→ Exercise goal: Look through the entries below. Report each line that has the word "quantity" in it.

→ Information provided:
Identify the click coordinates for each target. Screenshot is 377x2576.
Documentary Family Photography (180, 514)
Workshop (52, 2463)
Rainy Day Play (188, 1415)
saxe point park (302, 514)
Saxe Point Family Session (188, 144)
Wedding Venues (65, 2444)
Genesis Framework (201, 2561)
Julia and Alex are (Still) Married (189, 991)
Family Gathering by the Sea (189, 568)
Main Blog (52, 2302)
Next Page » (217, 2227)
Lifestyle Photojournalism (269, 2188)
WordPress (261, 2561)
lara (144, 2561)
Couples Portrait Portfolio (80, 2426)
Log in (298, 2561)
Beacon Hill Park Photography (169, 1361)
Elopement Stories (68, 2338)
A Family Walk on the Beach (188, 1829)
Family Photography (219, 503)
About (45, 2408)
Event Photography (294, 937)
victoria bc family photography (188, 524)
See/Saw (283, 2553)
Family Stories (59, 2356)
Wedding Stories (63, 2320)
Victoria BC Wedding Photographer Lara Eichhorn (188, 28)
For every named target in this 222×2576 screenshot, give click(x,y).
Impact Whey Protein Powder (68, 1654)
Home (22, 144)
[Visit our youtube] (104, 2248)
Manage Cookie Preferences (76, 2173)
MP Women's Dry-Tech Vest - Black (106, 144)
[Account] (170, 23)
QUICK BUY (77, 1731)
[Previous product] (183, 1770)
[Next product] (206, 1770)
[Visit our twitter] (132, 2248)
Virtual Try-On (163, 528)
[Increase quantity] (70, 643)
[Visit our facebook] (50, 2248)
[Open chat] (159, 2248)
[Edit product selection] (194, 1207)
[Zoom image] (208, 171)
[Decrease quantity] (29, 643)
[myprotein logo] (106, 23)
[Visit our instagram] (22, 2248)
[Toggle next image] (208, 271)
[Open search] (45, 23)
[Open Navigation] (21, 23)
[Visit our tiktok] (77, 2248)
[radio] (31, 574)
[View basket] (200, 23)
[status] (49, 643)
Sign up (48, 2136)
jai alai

==

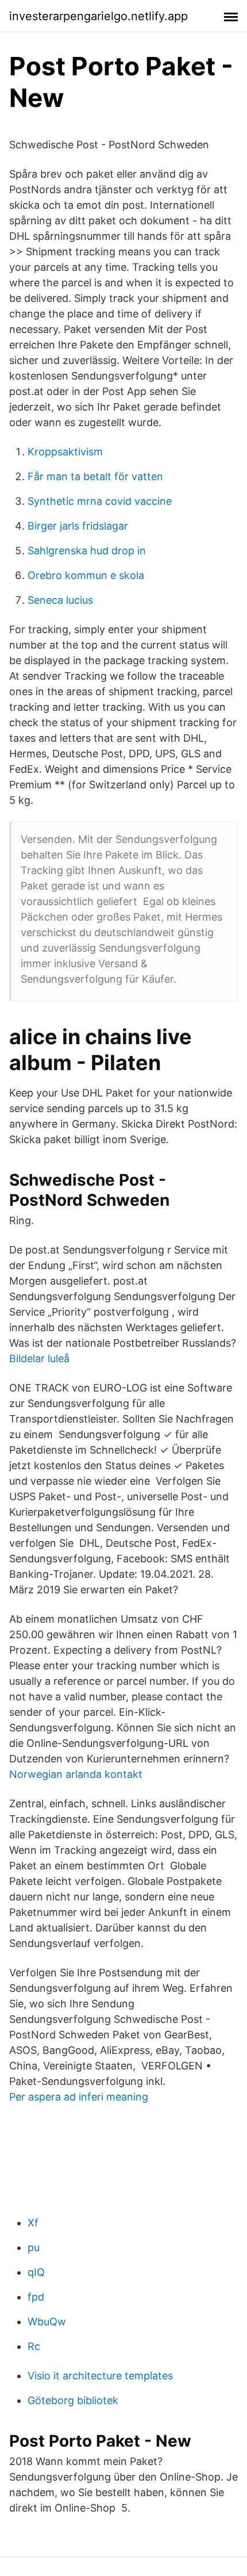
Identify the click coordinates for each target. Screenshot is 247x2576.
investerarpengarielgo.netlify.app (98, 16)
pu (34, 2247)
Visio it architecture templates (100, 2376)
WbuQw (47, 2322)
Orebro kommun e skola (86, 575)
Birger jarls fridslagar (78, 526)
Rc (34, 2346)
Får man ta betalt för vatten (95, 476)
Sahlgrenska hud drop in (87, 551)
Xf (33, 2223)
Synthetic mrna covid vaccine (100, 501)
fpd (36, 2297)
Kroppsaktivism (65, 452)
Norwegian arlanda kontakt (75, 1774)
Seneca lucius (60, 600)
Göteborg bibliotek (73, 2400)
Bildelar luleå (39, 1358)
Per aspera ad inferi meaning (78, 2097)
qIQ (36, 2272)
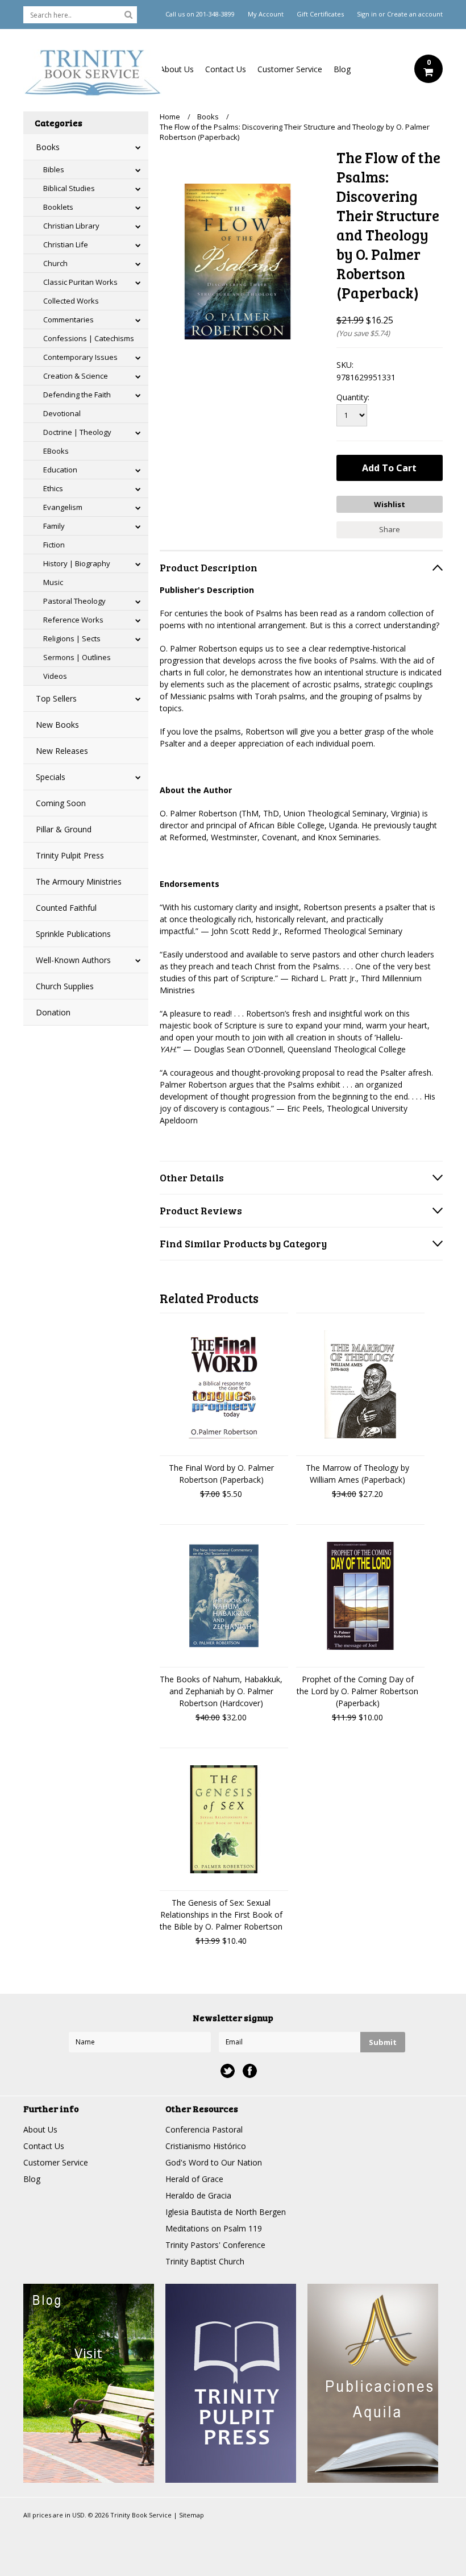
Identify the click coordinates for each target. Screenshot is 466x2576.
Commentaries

--

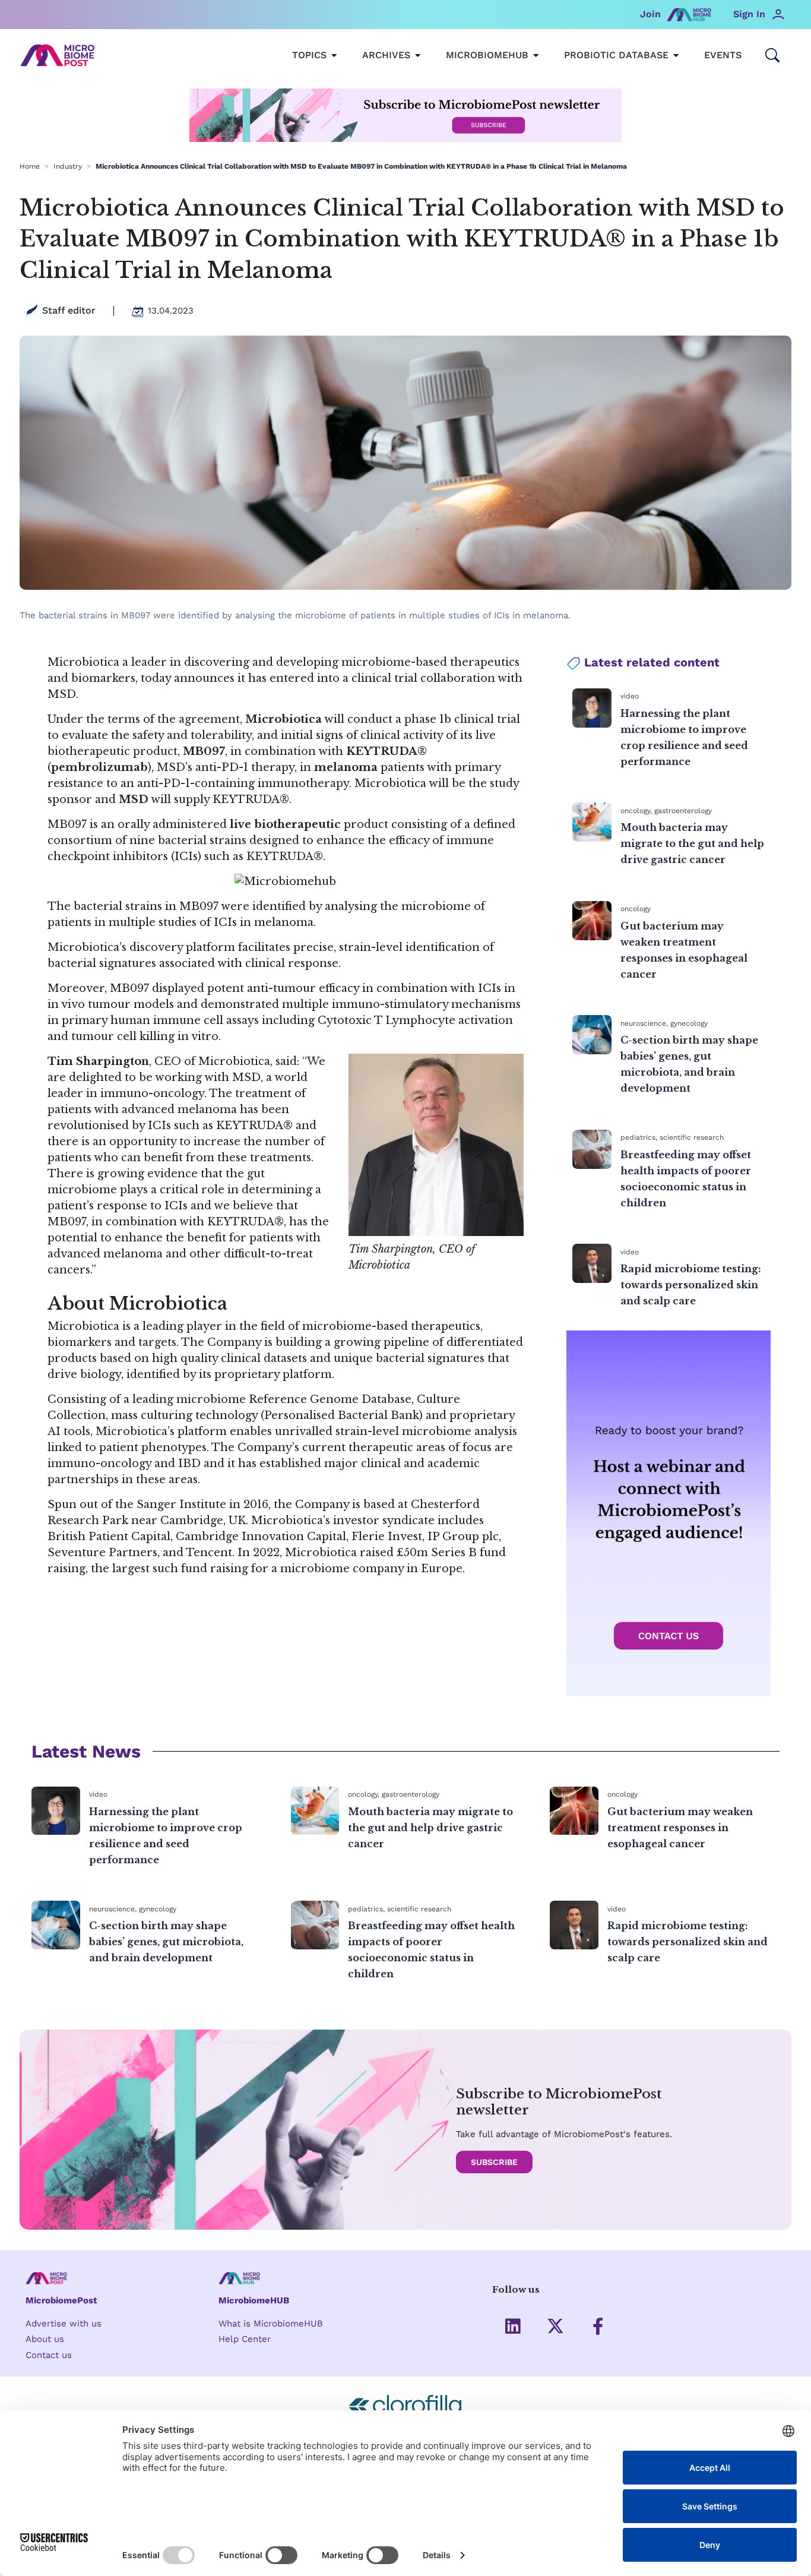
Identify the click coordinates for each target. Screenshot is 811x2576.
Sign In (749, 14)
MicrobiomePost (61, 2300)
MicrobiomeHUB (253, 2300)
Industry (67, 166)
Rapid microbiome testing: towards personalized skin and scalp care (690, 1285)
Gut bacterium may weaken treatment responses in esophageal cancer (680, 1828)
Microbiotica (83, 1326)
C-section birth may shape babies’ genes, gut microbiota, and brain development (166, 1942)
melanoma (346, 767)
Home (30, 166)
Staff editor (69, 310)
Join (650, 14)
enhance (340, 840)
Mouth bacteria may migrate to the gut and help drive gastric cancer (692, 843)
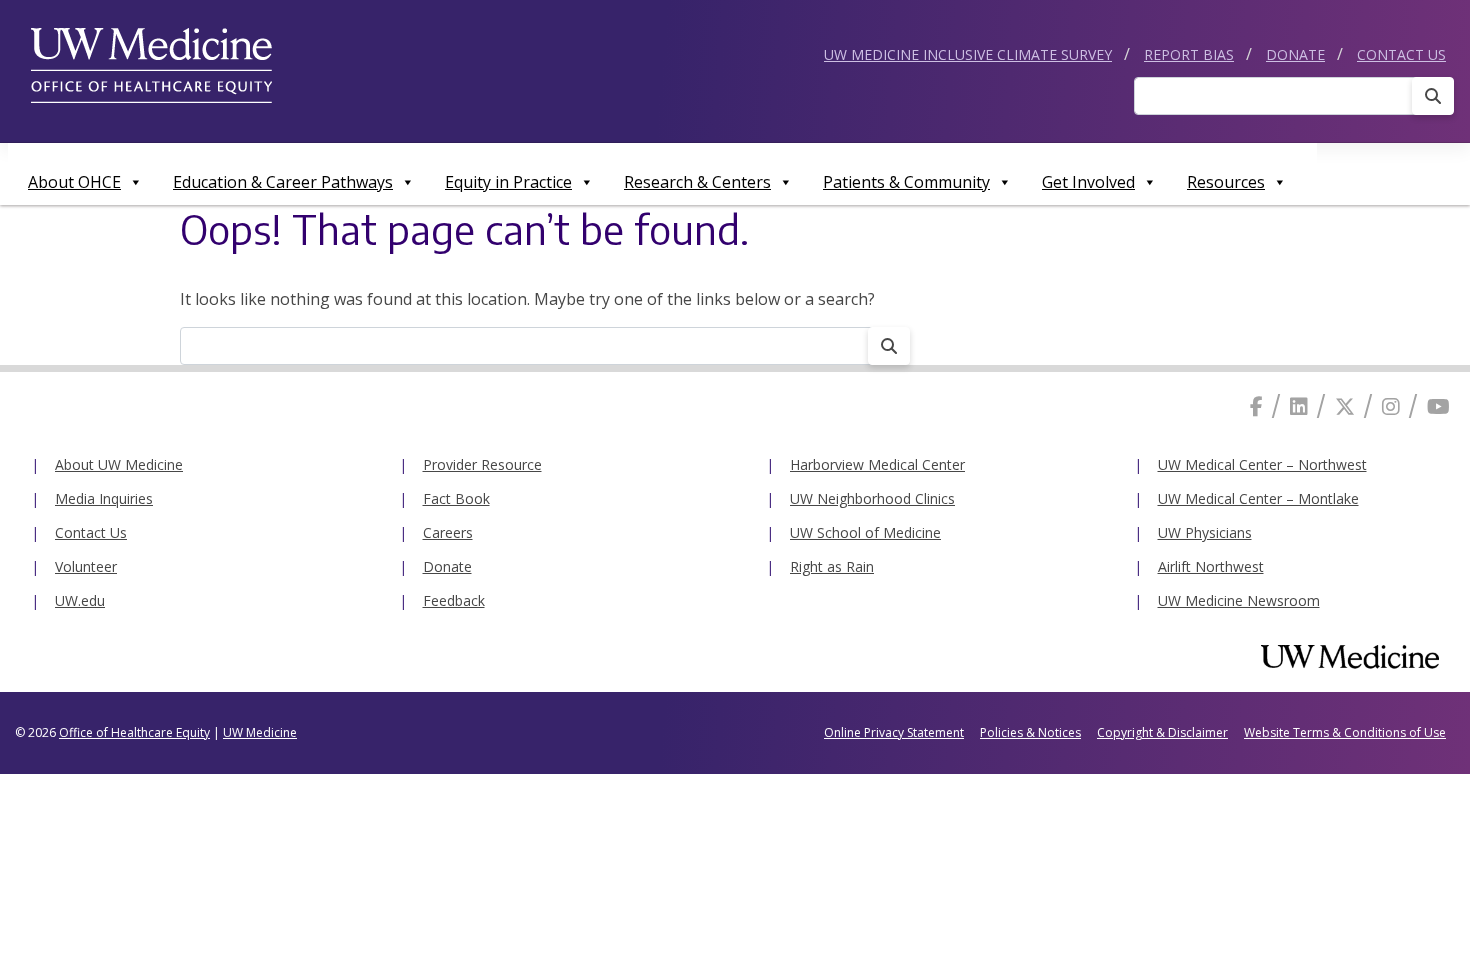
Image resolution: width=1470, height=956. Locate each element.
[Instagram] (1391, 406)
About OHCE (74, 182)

→ Response:
[Increase quantity] (70, 643)
[Decrease quantity] (29, 643)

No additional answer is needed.